* TRY IT *
Whenever the word "hours" turns up in a line of the data below, copy that line.

Records excerpted from a collection
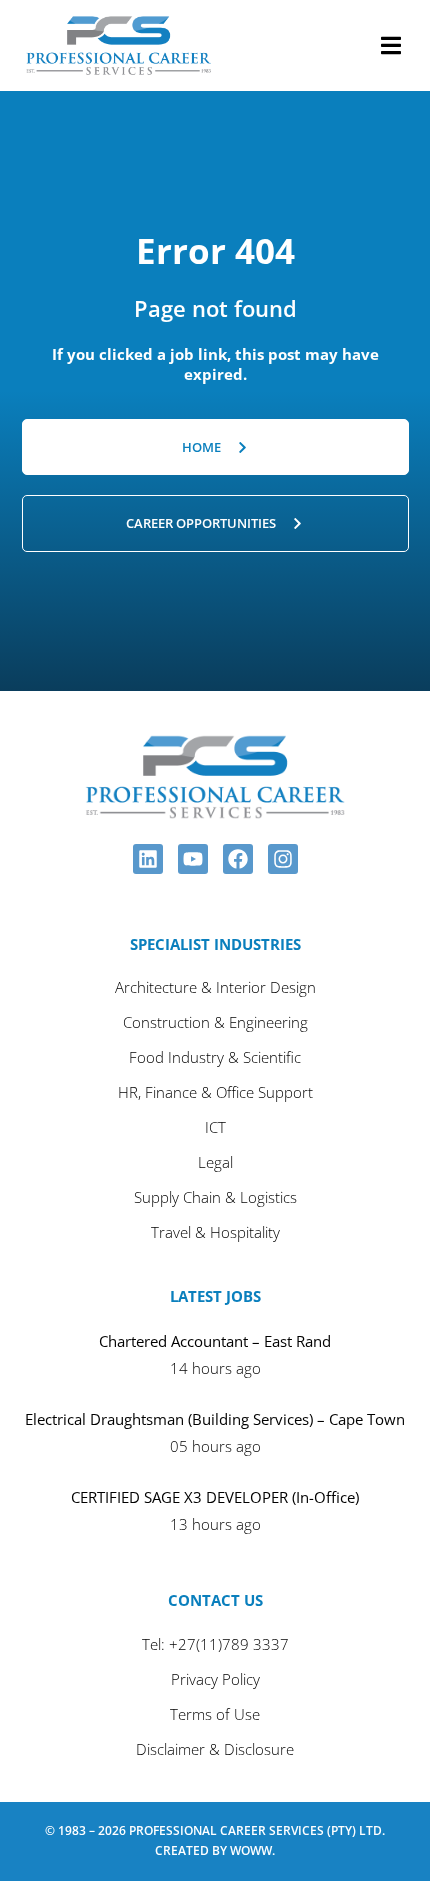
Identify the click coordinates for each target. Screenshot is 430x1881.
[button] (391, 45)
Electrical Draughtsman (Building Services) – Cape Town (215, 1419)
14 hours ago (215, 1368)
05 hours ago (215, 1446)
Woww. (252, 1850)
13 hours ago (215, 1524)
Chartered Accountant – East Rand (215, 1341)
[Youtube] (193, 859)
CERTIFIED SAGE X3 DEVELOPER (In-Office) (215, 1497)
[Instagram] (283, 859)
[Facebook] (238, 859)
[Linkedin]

* RESULT OF THIS TASK *
14 hours ago (215, 1368)
05 hours ago (215, 1446)
13 hours ago (215, 1524)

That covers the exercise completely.